That’s the climax to the First Act: the next decade is clearly going to be very different.
The mis-matched trio do follow the soldier, without getting anywhere or ever reconciling: the Avenger even protests being hauled out of the blast zone of a grenade by Hourman’s speed! But their presence, the knowledge that there are others who can be left to protect the city, helps speed Wesley’s decision. The case goes unresolved, at least in the pages of the second and final Act, as Wesley begins to lay down the threads of his New York life.
Judge Schaffer reappears in time to offer a convenient plane to the Polish Resistance. Wesley promotes his secretary to Business Manager: she is, after all, his only employee.
Dian gets a call from her publisher: she is right, her novel is good and he does want to publish it: a contract is in the post.
Burke survives the accident, bruised but otherwise unhurt. It’s enough to affect his temper into kicking off before Doris, but despite her exposure to his darker side, she accepts his proposal and agrees to marry him.
The Sandman visits Burke in his office to announce his disappearance. He leaves files with Burke to assist him on previous cases. Burke is never going to reconcile himself to the age of heroes that is fast overtaking New York, but he accepts the truce, and the Sandman departs, unaware that behind his back, Burke calls him Dodds.
Wesley even manages to visit Larry, on his return home, to apologise and to assure (without once mentioning the M word) that Dian is and always will be the centre of his heart and that he will protect her for the rest of his life. It satisfies Larry, at least until the end of the Act, though we may presume a change of heart in view of what follows.
And lastly there is Dian. Wesley wants her with him, but she still cannot bridge that last gap without more. At the airfield, he takes her aside, gives her a ring that belonged to his mother, takes her as his wife in the heart (though not in any legal or religious sense). That is enough for Dian, enough for her to agree to join him in the plane, which takes off and flies away from New York.
And it’s done. The case is never solved. Whether the Hourman or the Crimson Avenger brings in the soldier, who he is, what lies behind his rampage, we will never know, for that story is completed in the issues 71 and 72 of Sandman Mystery Theatre that can be found only in Lucien’s Library in the Dreaming, in the section devoted to books their author imagined but never wrote. In the end, it doesn’t matter, it was never part of the story. Like so many plays, the murders were a backdrop to what mattered.
Some of it is a little unconvincing: it’s stretching credibility that Wesley Dodd’s business empire is run solely by himself and one secretary, no other employees and the times are not conducive to a female CEO. Equally, the sudden revelation that Burke knows who the Sandman is comes equally out of left field, and is based on no evidence in this or any previous Act. It’s neat but the deduction is pretty mystical.

**EXERCISE INSTRUCTIONS**
**A.** List the hero names that appear in the review of Sandman Mystery Theatre.
**B.** In the review of Sandman Mystery Theatre, what does Wesley give Dian at the airfield?

**DATASET EXCERPTS**
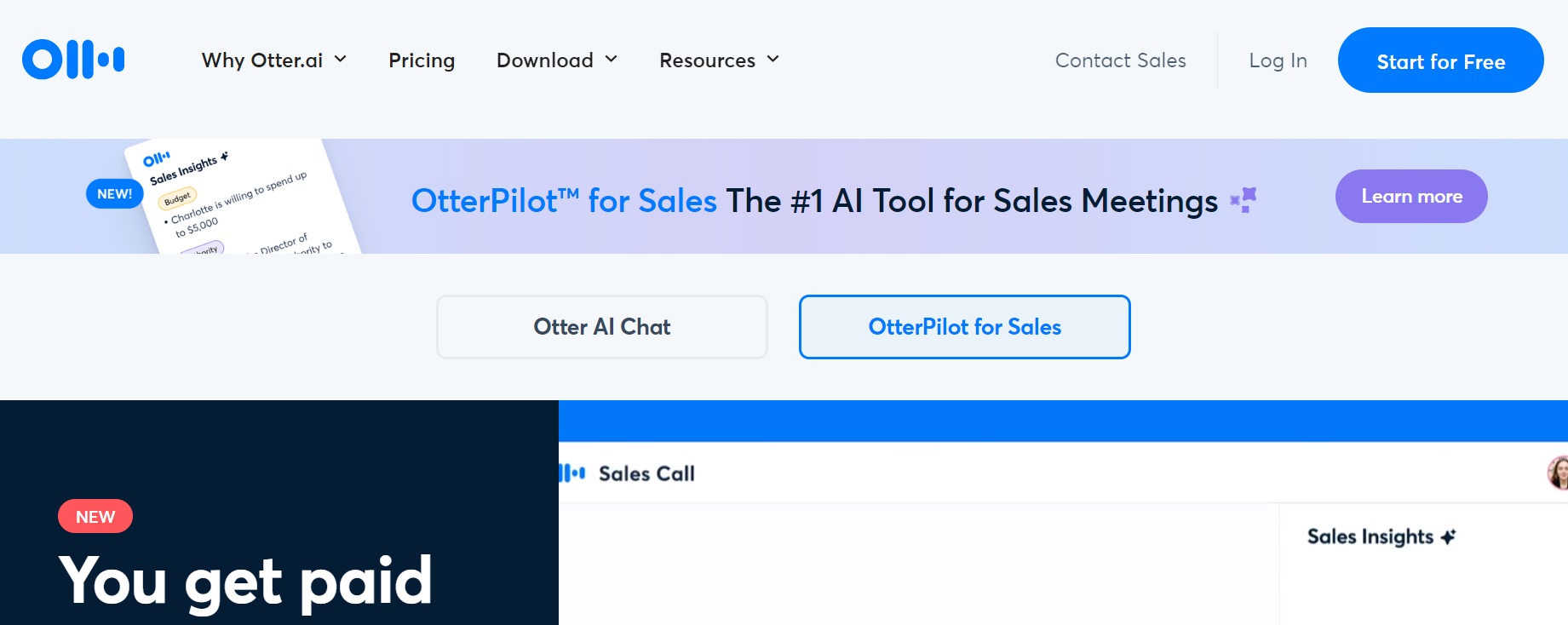Click the Why Otter.ai menu label
This screenshot has width=1568, height=625.
click(262, 60)
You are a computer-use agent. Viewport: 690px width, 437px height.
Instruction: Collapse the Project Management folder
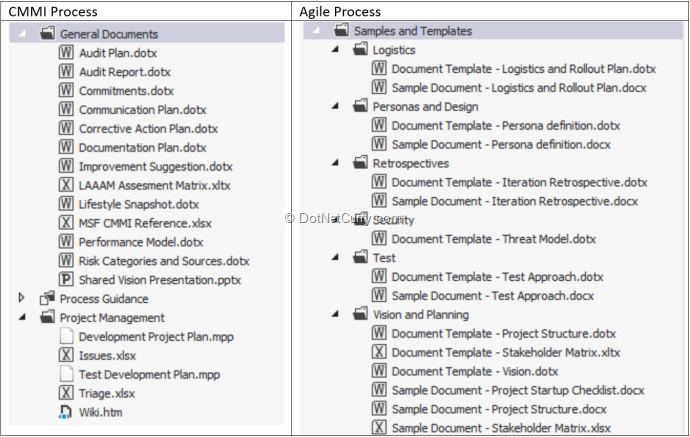pos(22,317)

**SOLUTIONS PER TASK**
**A.** Hourman, the Crimson Avenger, the Sandman

**B.** A ring that belonged to his mother.